Sitemap allows Google to quickly crawl and update links. New sitemaps can be uploaded directly through Google console. After initial crawl google will automatically re-fetch sitemaps.

External optimization

External optimization consists of acquiring links to desired pages (page optimized in step 2) from external resources. Link should have a proper keyword, be from an authoritative source (see rules from 3) Link optimization) and be inside a relevant content. Link should not have the nofollow attribute. nofollow attribute tells the search system to omit this link from ranking.

There are multiple ways we can achieve this. The simplest way to find a medium (such as a thematic blog for example) that will allow us to write an article about our website and leave do follow link to the desired page. Content in such articles should be relevant to the page you are optimizing for (see 2) Content optimization).
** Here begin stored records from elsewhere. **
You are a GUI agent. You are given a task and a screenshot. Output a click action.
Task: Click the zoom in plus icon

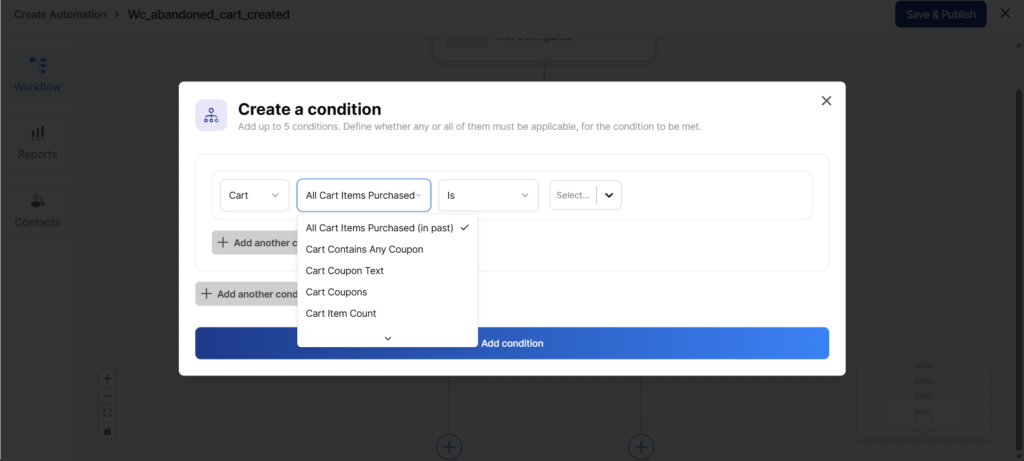108,379
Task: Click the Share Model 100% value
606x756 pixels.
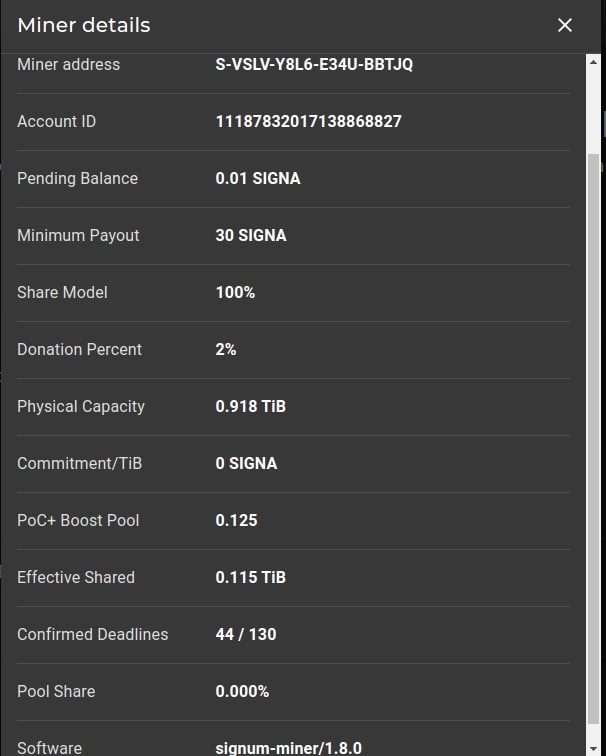Action: coord(235,293)
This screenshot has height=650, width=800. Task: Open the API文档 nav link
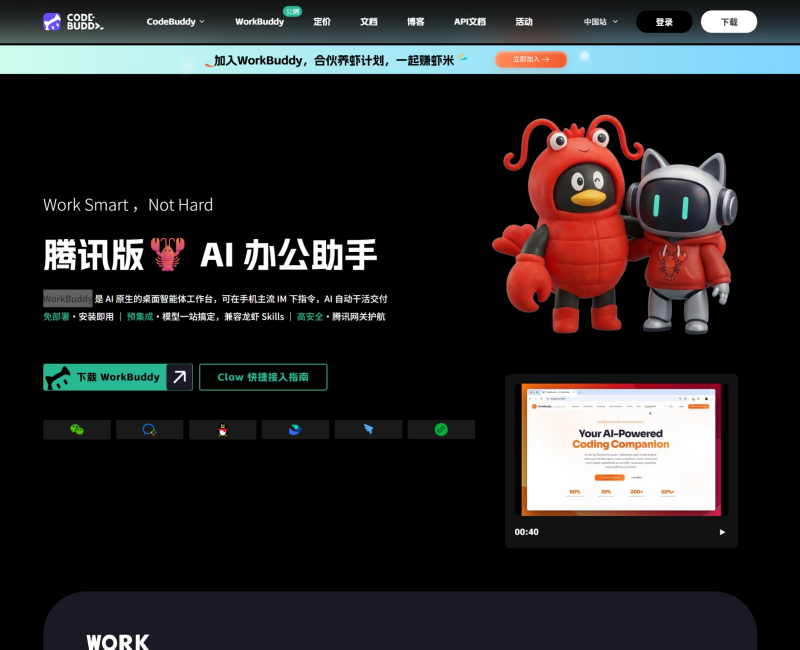click(470, 21)
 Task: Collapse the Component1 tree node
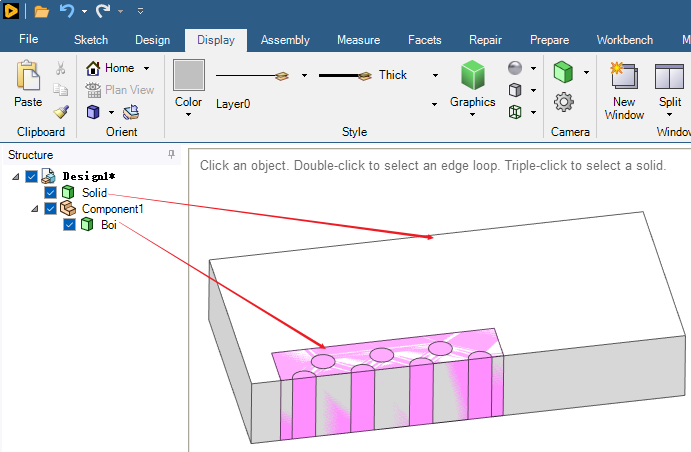35,209
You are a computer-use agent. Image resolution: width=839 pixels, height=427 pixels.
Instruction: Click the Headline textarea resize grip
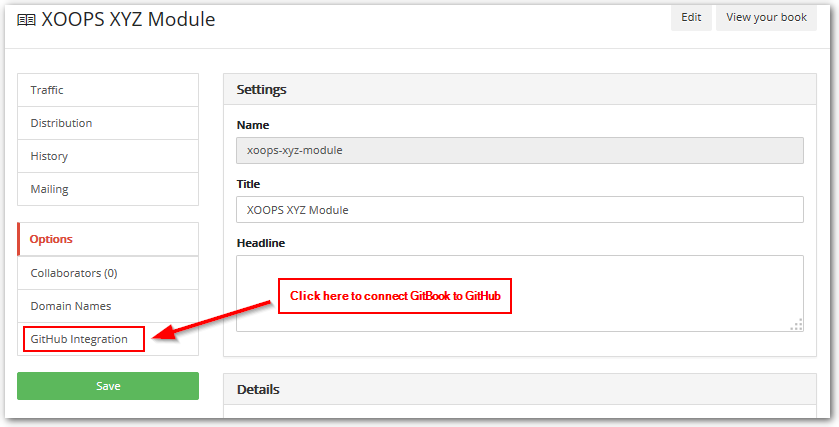click(x=797, y=325)
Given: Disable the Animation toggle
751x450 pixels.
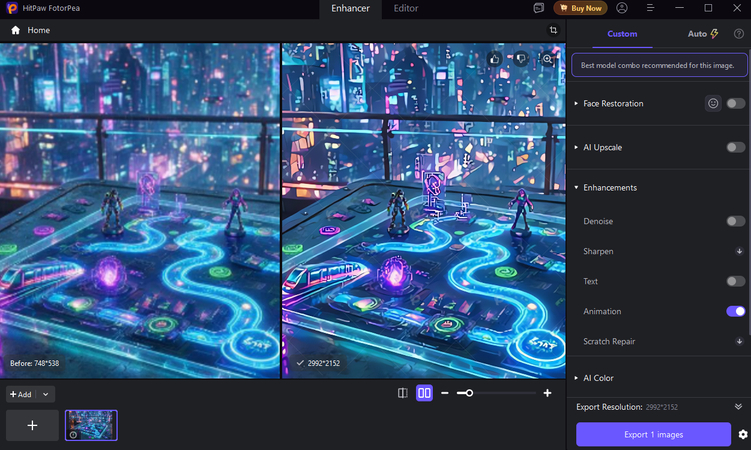Looking at the screenshot, I should point(736,311).
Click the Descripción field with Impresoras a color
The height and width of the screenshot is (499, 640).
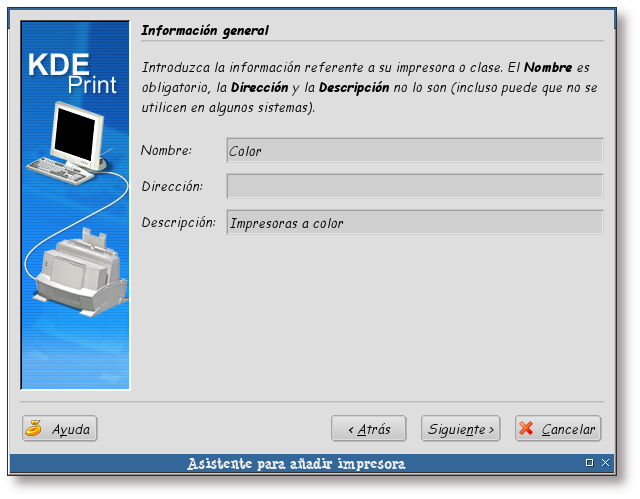coord(414,222)
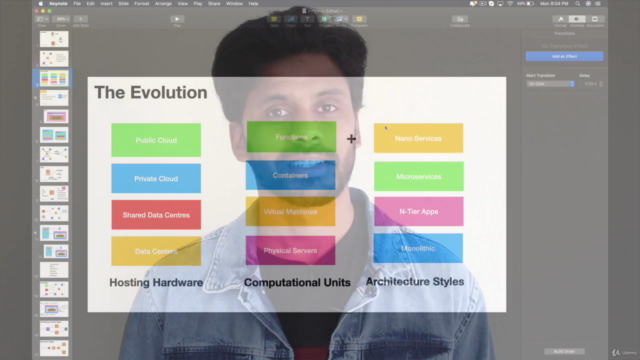The height and width of the screenshot is (360, 640).
Task: Open the Start Transition On Click dropdown
Action: click(550, 84)
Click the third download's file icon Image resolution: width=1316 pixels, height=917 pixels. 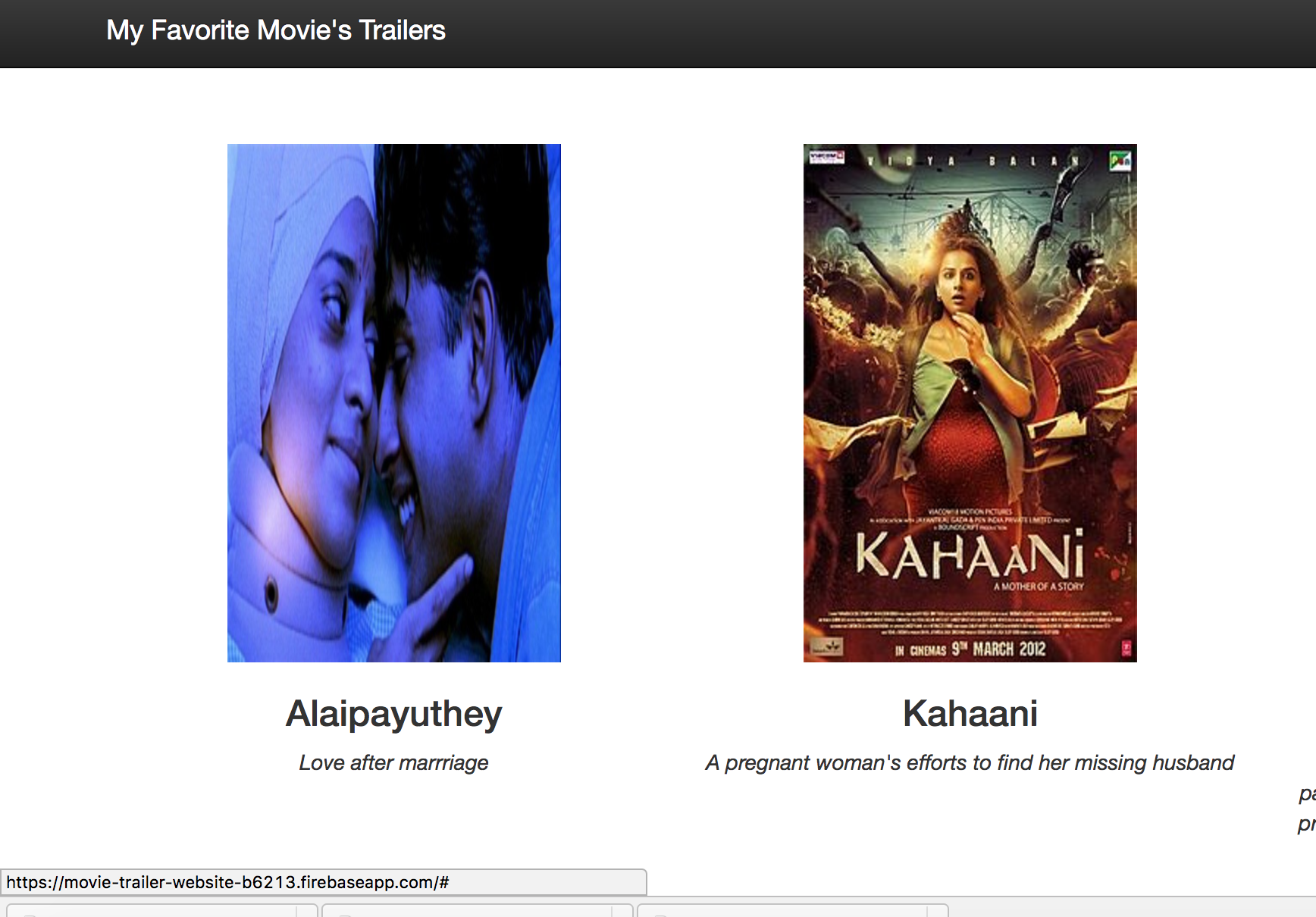pyautogui.click(x=660, y=914)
We can also ask content creators to write articles for us and leave the link on their website. It would be a good option if the website is relevant and has the authority. Another option is to ask SEO service to write articles and leave the links on their network. This option is less favorable, because we have to be sure that the article is relevant and that resource has authority, which is harder to do with SEO service.

Restrain from buying links from marketplaces and exchanges. Such links usually do not carry relevant context. They also do not follow principles of organic link distribution and may negatively impact the ranking. E.g. exchange could create/remove multiple links at once, a pattern common for synthetic links, but not for organic.

The good practice is to know backlinks that point to your site and their anchors. Backlink anlysis allows us to do it. You should also be aware about backlinks that point to competing sites.

Checking for results

When we define our key phrase, made inner optimization, made external optimization, we need to track efficiency.

It can be done as simple as checking the position of the optimized page in the search results for a given search phrase. We write down the initial position of the page before optimization, and check its position every 2 weeks after optimization. Google usually makes 1 big ranking update every month and 1 minor update every 2 weeks. On practice it makes much more updates, the frequency depends on many factors, but these updates can be unstable (meaning after 2 days website goes down to 5 positions, next day it goes up to 10 and after another 2 days it reverts back to the original position), so it’s sufficient to make checks every 2 weeks.

Such a solution can quickly become tedious with the increasing amount of key phrases. It also may not give an exact result (see 2) Analyze the keywords). In this case we can use an SEO tool (like ahrefs) that will take a list of phrases and will do it for us.